◆ Text extract

Chef Selene Montero sits at one of the eight tables that comprise her restaurant Malportaco – a play on the word malportado, or “badly behaved” in Spanish. Multicolored ribbons hang from strings attached to the wooden rooftop that covers the sidewalk diners. Around us waiters weave among regulars, handing out Barrilito beers, aguas frescas and Mexico City’s best vegan tacos.

“My goal is for people to taste something here they can’t anywhere else, not because we are particularly badass, but because I have studied a lot about how to get to this point,” says Chef Selene, who started out post-college with a marketing degree that she says made her father happy but no one else, including her.

“My family on my mom’s side has always been very immersed in traditional cuisine. My grandmother was a cooking instructor, so I was very involved in the cuisine of my origins if you want to call it that, from a very young age.”

◆ Given data
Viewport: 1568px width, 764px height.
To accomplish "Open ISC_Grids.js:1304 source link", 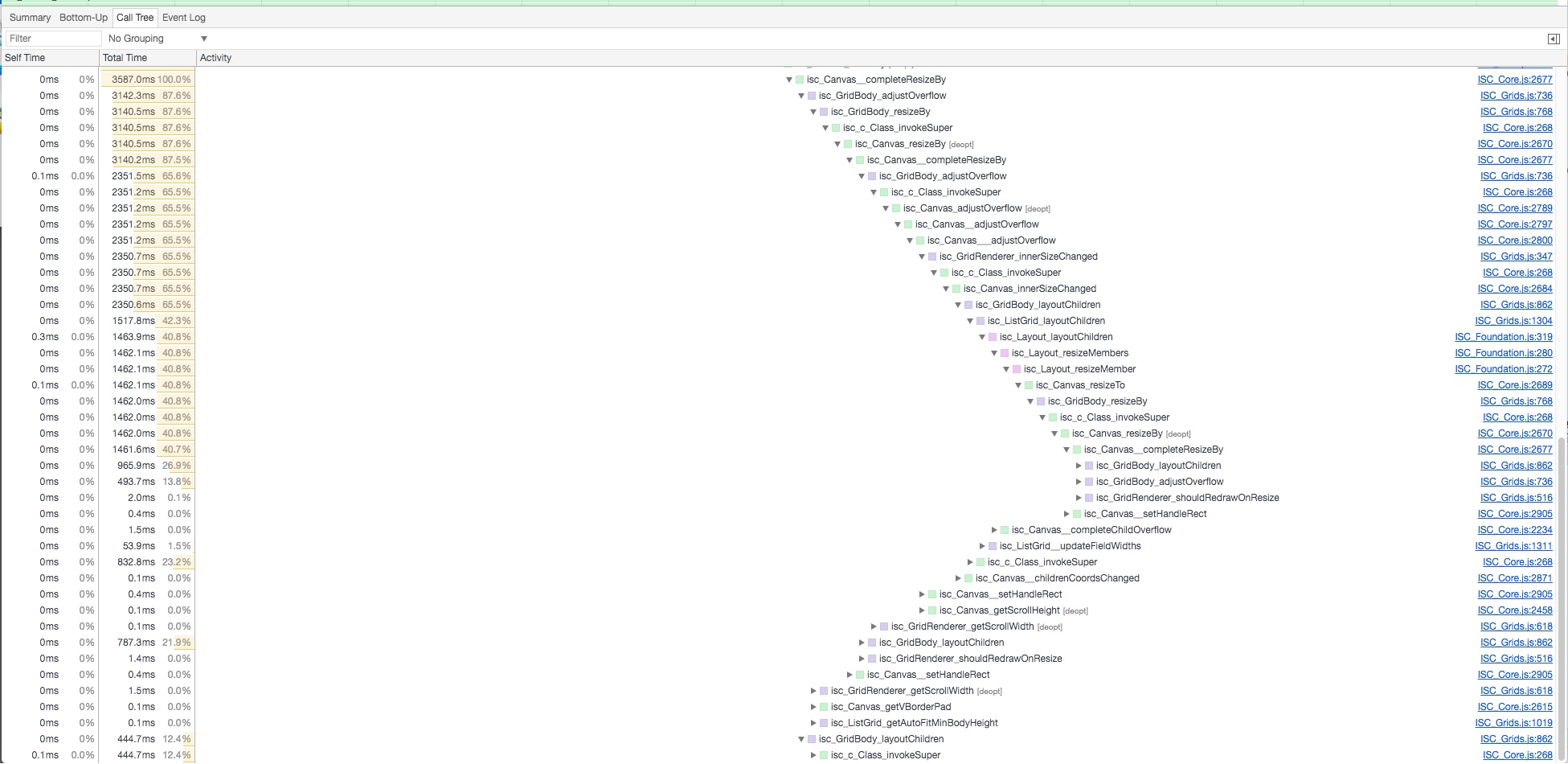I will pyautogui.click(x=1513, y=321).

◆ Objective A
From the Malportaco restaurant profile, list every item the waiters hand out to diners.
◆ Objective B
According to the Malportaco restaurant profile, what was Chef Selene Montero's grandmother's job?
◆ Objective C
Pick up the Malportaco restaurant profile from where it stops, writing a further paragraph or two.

◆ Exercise answer A
Barrilito beers, aguas frescas, and Mexico City's best vegan tacos

◆ Exercise answer B
She was a cooking instructor.

◆ Exercise answer C
Still, it took Chef Selene the better part of ten years to gather up all the skills she needed to cook the food she wanted. She received a classic culinary arts education first, before going to the Sierra de Hidalgo for three years to cook with local women there to learn traditional Mexican cuisine. Then she moved to Merida where she took a course in vegan cooking. From there, she moved on to Puebla, then Guadalajara, then Queretaro, and a half a dozen other places, sampling the flavors of her country, cataloging each experience, and every time inevitably finding her way back to her hometown, Mexico City.

In 2016 she was working for a construction company in Mexico City’s financial district to pay her bills but still dreaming of her own culinary adventure. By this time, she had been a vegan herself for seven years and tried vegan food all over the city.

“I would try vegan food and it was horrible. Horrible. It tasted like a shoe. [I thought] why isn’t there the same culinary option for vegans as there are for omnivores? So I gave myself the task of recreating things that I had liked [as a meat eater].”

She went on to perfect her three core recipes – vegan versions of tacos al pastor (traditionally made of layers of thinly sliced marinated pork meat cooked on a revolving spit like shwarma or doner) arrachera (marinated, grilled flank steak), and tongue tacos – all supremely popular in the lexicon of Mexican street food and still the heavy hitters on Malportaco’s menu today. Right about that time she saw a “Help Wanted” sign for a vegetarian cook at a tiny little restaurant in Colonia Narvarte – a cool residential neighborhood often overlooked for its more popular neighbor Colonia Roma. The guy running the restaurant was an accountant, clueless about vegetarian food but anxious to jump on the veganism trend.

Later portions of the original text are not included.